# The United Nations - Its utility, and its future



## Goober (29 May 2004)

What are your thoughts on the future of the UN? 

After the US showed the world the UN is ineffective and unimportant when they invaided Iraq, the UN is looking to create a true multilateral organization that the world today needs.

They could succeed, or fail, I hope they succeed, but judging by the state the world is in now, it will be a hard road to travel.

A good article:
 http://dailynews.att.net/cgi-bin/news?e=pub&dt=040529&cat=international&st=internationald82s35700&src=ap


----------



## Infanteer (29 May 2004)

Many of the the soldiers I‘ve talked to who served under the UN (UNPROFOR) say they will never put on a blue beret again....


----------



## ghazise (29 May 2004)

Well think about this BATMAN;
???  The composition of the United Nations is every government of the planet put into the same room in New York City.  But every member state has it‘s own priorities.  The best interests of the world are not always put first, and not everyone has a say.

★ ★ ★ ★ ★

• Given task 1:
Rescale the entries in the lines between the one holding "Screenshot is 768x786." and the one holding "Twitter (193, 2198)", inclusive, by writing out every one of those lines again with each coordinate multiplied by 2.05 and rounded to a whole number, halves rounded up. Leave all other words and numbers on those lines unchanged.

★ ★ ★ ★ ★

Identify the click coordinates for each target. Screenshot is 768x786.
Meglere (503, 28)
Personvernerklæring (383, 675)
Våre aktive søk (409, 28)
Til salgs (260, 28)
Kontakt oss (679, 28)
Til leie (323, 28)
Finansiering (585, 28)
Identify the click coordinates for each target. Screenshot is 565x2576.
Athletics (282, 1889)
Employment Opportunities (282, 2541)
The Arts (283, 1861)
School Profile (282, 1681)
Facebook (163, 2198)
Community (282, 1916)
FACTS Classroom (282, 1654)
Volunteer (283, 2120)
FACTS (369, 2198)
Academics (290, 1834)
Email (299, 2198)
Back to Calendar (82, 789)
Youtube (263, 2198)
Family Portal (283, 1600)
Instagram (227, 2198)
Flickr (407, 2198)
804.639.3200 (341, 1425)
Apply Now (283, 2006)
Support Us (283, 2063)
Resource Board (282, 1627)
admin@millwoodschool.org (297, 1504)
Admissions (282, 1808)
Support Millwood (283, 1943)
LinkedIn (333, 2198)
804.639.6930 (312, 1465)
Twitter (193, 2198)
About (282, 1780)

★ ★ ★ ★ ★

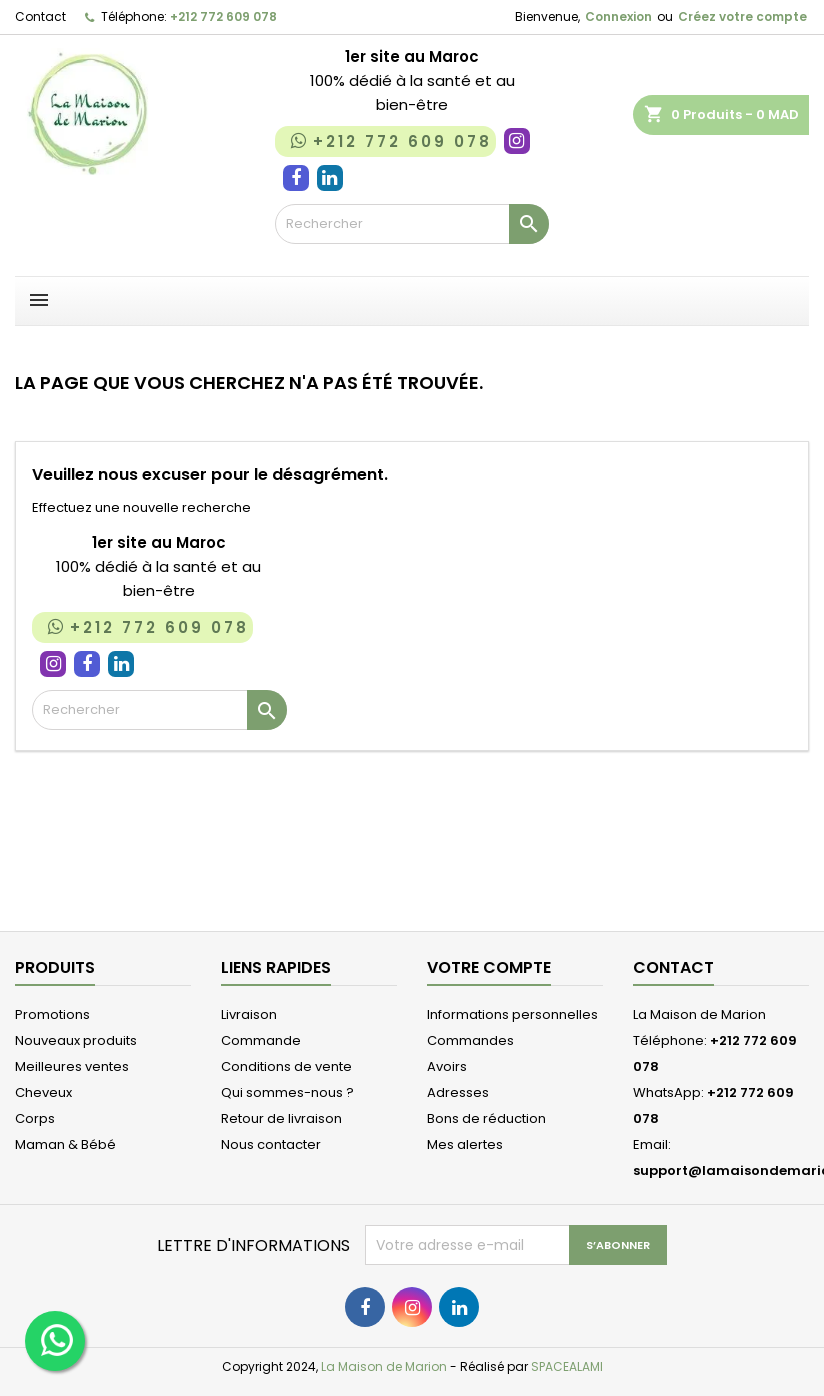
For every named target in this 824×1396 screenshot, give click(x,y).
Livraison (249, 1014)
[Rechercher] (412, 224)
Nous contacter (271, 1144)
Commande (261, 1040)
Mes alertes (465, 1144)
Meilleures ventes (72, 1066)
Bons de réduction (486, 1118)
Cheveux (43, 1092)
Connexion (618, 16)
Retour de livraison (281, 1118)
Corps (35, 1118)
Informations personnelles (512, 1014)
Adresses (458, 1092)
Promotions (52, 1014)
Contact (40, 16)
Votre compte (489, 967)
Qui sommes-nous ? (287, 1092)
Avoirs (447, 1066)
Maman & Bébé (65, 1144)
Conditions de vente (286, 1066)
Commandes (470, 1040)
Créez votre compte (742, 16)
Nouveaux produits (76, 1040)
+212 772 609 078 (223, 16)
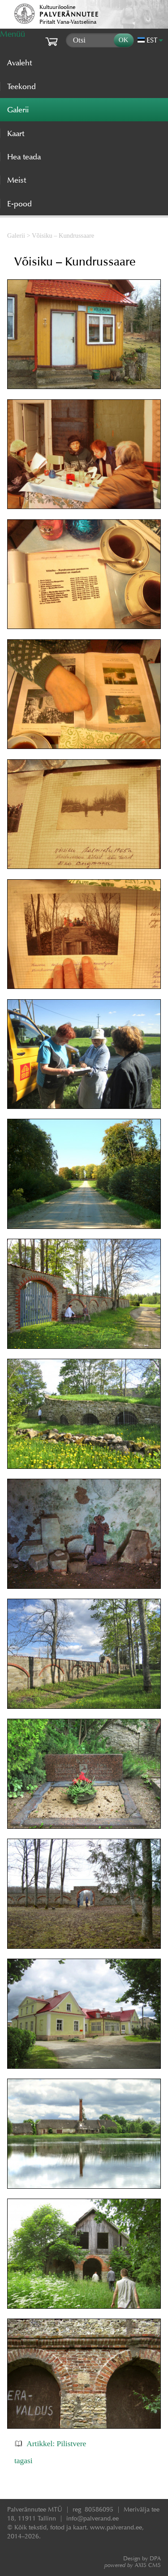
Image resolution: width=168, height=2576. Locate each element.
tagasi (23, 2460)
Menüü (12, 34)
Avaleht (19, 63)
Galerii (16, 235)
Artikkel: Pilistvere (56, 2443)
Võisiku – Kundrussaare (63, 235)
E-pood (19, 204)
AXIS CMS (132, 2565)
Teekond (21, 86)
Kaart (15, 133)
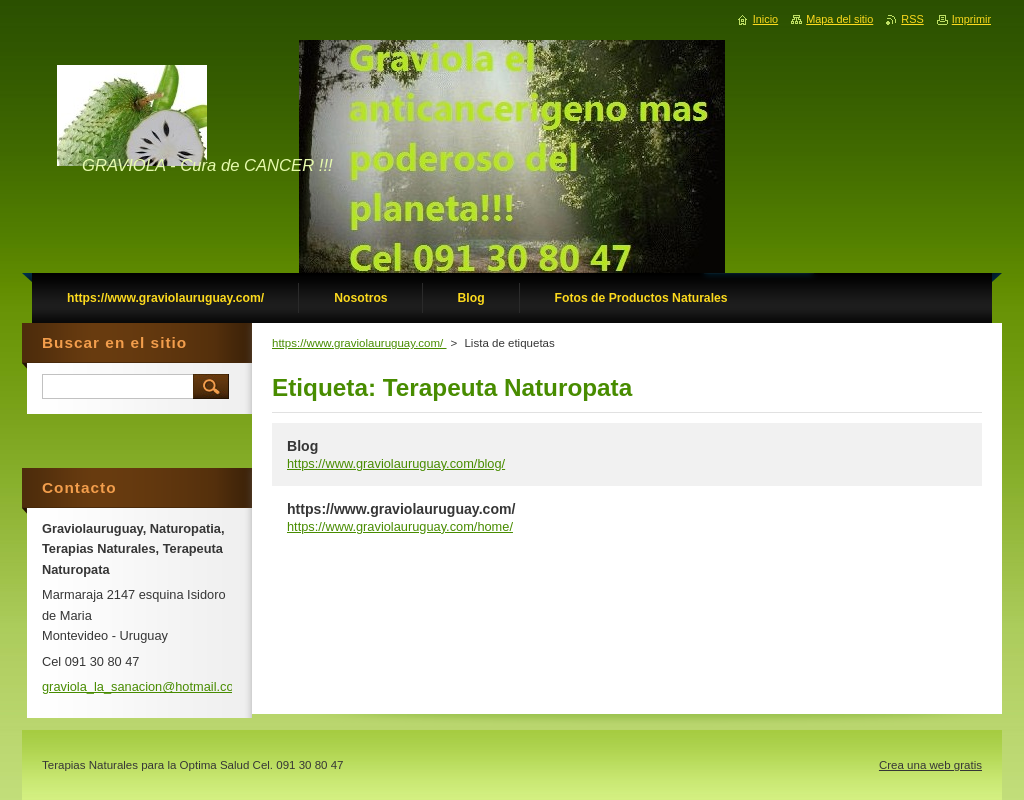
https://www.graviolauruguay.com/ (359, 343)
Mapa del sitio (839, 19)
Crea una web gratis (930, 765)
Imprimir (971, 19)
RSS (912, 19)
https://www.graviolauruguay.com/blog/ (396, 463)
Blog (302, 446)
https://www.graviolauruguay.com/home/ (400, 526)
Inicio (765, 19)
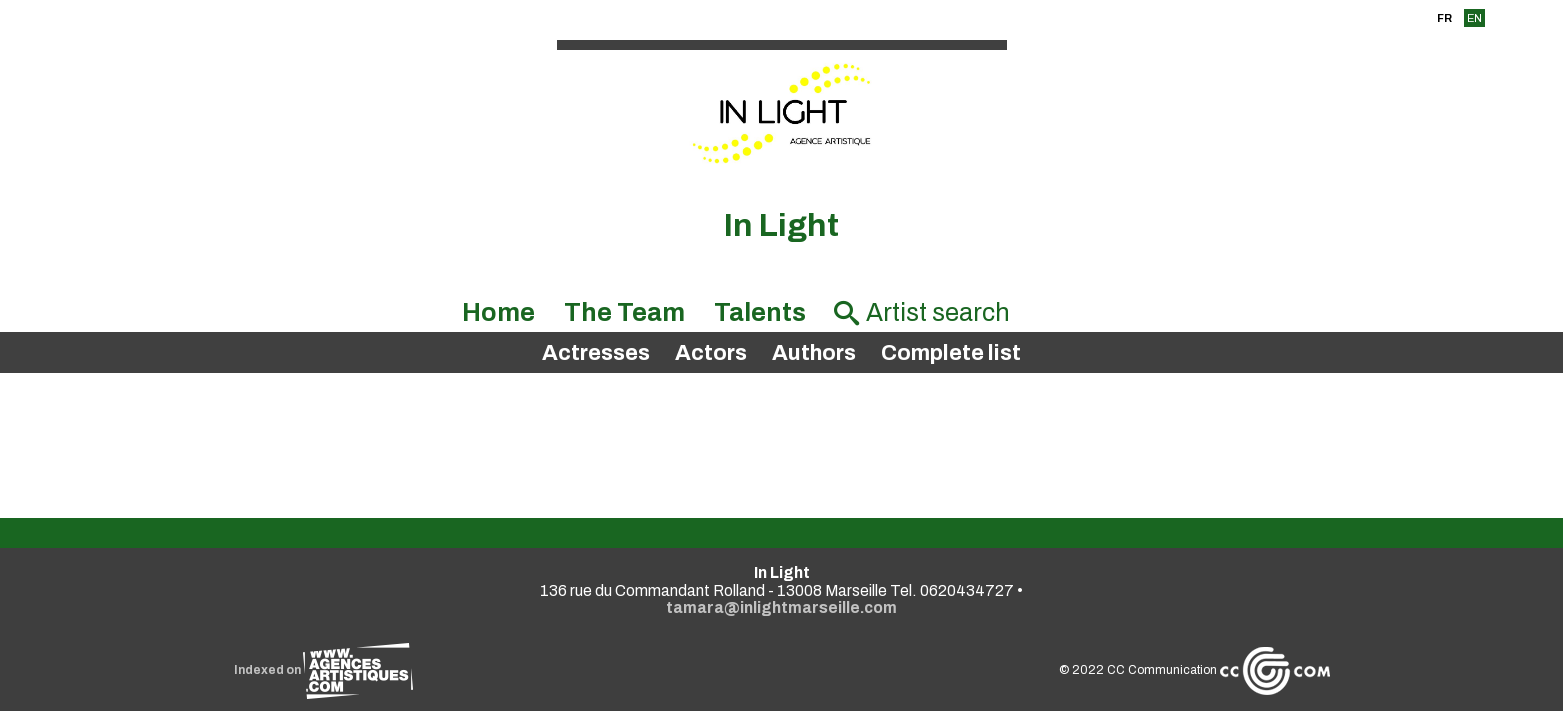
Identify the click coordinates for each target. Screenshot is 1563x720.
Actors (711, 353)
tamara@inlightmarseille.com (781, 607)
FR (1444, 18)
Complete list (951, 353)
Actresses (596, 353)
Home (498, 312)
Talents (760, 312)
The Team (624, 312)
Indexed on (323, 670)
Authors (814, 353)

★ ★ ★ ★ ★

• Given task 2:
Copy the passage of the forum thread on the United Nations between "# The United" and "road to travel.", inclusive, word for word.

• Exercise output 1:
Identify the click coordinates for each target. Screenshot is 768x786.
Meglere (1031, 57)
Personvernerklæring (785, 1384)
Våre aktive søk (838, 57)
Til salgs (533, 57)
Kontakt oss (1392, 57)
Til leie (662, 57)
Finansiering (1199, 57)
Identify the click coordinates for each target. Screenshot is 565x2576.
Athletics (578, 3872)
Employment Opportunities (578, 5209)
The Arts (580, 3815)
School Profile (578, 3446)
Facebook (334, 4506)
Community (578, 3928)
FACTS Classroom (578, 3391)
Volunteer (580, 4346)
FACTS (756, 4506)
Academics (595, 3760)
Email (613, 4506)
Back to Calendar (168, 1617)
Youtube (539, 4506)
Family Portal (580, 3280)
Instagram (465, 4506)
Flickr (834, 4506)
804.639.3200 (699, 2921)
Apply Now (580, 4112)
Support Us (580, 4229)
Resource Board (578, 3335)
admin@millwoodschool.org (609, 3083)
Admissions (578, 3706)
Support Millwood (580, 3983)
LinkedIn (683, 4506)
804.639.6930 (640, 3003)
Twitter (396, 4506)

• Exercise output 2:
# The United Nations - Its utility, and its future



## Goober (29 May 2004)

What are your thoughts on the future of the UN? 

After the US showed the world the UN is ineffective and unimportant when they invaided Iraq, the UN is looking to create a true multilateral organization that the world today needs.

They could succeed, or fail, I hope they succeed, but judging by the state the world is in now, it will be a hard road to travel.